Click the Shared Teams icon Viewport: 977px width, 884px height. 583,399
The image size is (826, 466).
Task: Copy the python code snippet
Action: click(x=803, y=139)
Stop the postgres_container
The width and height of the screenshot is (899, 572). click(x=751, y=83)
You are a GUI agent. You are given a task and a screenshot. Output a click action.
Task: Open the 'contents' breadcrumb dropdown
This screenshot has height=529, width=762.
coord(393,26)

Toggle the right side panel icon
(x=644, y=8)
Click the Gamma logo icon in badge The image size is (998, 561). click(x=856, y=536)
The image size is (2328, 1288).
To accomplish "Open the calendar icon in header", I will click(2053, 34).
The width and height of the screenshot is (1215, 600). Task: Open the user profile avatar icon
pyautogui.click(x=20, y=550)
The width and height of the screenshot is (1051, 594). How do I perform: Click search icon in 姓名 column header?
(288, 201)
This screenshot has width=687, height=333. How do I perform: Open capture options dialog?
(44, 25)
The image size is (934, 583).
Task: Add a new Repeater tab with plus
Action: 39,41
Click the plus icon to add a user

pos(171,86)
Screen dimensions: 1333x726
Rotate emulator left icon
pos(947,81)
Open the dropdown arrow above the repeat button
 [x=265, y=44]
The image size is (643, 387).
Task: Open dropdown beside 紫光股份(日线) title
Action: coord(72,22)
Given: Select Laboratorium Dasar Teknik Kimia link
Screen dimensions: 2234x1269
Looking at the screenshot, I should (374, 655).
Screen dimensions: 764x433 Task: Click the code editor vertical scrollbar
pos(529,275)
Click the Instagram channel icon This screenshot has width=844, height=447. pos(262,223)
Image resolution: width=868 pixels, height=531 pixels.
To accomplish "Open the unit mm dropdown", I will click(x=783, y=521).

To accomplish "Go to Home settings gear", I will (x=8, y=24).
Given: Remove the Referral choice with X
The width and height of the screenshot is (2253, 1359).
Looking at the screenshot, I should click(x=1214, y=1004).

• • • • • • •

** Assignment **
In the entries above, find each line with the word "will" and return it.

** Answer to this problem **
To accomplish "Open the calendar icon in header", I will click(2053, 34).
To accomplish "Open the unit mm dropdown", I will click(x=783, y=521).
To accomplish "Go to Home settings gear", I will (x=8, y=24).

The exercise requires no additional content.